Wednesday 13 September 2023

Mid-Week Flash Challenge - Week 304

This week's picture prompt was created by hungarian born, Sarolta Ban. She doesn't give this a name, but it is located in the alterego category.  It's not the first time I've used one of her images. I used one on Week 28, and Week 24 . She has some exceptional images, worth checking out. 

Took a while but then this story arrived sometimes you have to follow your beliefs. Just say no to caged birds. 

The General Guidelines can be found here.

How to create a clickable link in Blogger comments can be found on lasts week's post here

There is also a Facebook group for Mid-Week Flash, if you fancy getting the prompt there.



A black and white image of a box on the ground, outside, it is foggy. The flaps of the box are open and coming out of it is part of a white feathered wing. Art by Sarolta Ban

Delight

I heard the car pull up. We’d been driving for a while, and I had no idea where they were taking me. The box wasn’t very comfortable but it beat the cage. I heard shuffling and a car door open, then the box was jostled as they picked it up. I heard them walk on crunchy ground for a while. Then the box was put on the ground. I heard strange zipping sounds, and then more footsteps until the sound of them faded. I heard a car engine in the distance, then nothing. Silence.

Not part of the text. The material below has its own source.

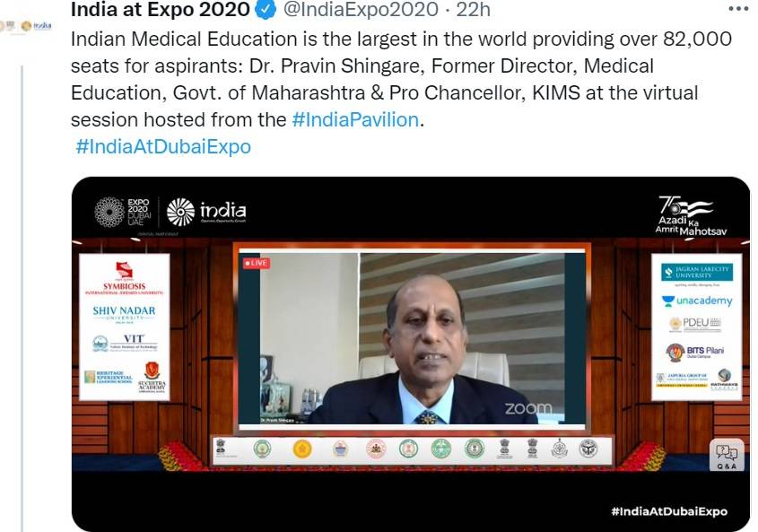The image size is (758, 532).
Task: Open the #IndiaAtDubaiExpo hashtag link
Action: (163, 146)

I pushed up on the cardboard above me, not expecting it to give, but it did. I opened the flaps with the tip of my wing, and pushed up, opening them out to their full wingspan. I hadn’t been able to do that in years.

The air was thick with fog, or was that smoke? I couldn’t be sure. I had little recollection of what fresh air smelt like. I stepped out of the box and flexed my wings a few times. I hadn’t flown in at least a decade.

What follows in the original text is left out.